Comme dotée d'un sixième sens, je le sentis approcher de la salle bien avant d'entendre le bruit feutré de ses pas sur le vieux linoléum. Serrant les dents, je me préparais autant que possible à son arrivée. Je ne pus empêcher mon pouls de s'affoler. L'odeur de son tabac bon marché le précéda. Incapable de croiser son regard, je le gardais résolument fixé sur le sol. Il tira une dernière bouffée sur sa cigarette avant de jeter avec négligence le mégot à terre. Mes yeux accrochèrent le bout rougeoyant et l'arabesque de fumée qui s'en échappait. Je m'accrochais aux détails de mon environnement, une technique me permettant de ne pas faire une énième crise de panique. 

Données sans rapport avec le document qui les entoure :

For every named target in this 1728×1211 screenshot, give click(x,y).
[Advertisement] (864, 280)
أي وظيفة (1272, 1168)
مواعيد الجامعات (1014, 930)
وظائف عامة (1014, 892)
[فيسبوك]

J'ignorais son nom, comme celui des autres. Ils prenaient garde à ne jamais utiliser leur identité, se donnant du chef ou des surnoms anonymes. Pour ma part, je le désignais mentalement par « le Décoloré ». La répulsion éprouvée à sa vue n'avait d'égale que la peur tordant mes entrailles dès qu'il apparaissait. Sous ses mèches d'un jaune délavé aux racines brunâtres brillait un regard malsain. Tel un prédateur, il me jaugeait avec une froide satisfaction. Il tapota l'écran non loin de la table et se tint un instant immobile.

À chaque visite le même cérémonial : il me scrutait, puis s'occupait des résultats affichés avant d'appeler son acolyte. J'ignorais combien de personnes se trouvaient dans les parages. Seules trois personnes défilaient dans la pièce où je me trouvais, toutes dangereuses.

Je me gardais bien de leur poser des questions, trop effrayée pour ouvrir la bouche. De toute façon, mon instinct me soufflait que je n'apprécierais pas les réponses s'ils daignaient m'en donner.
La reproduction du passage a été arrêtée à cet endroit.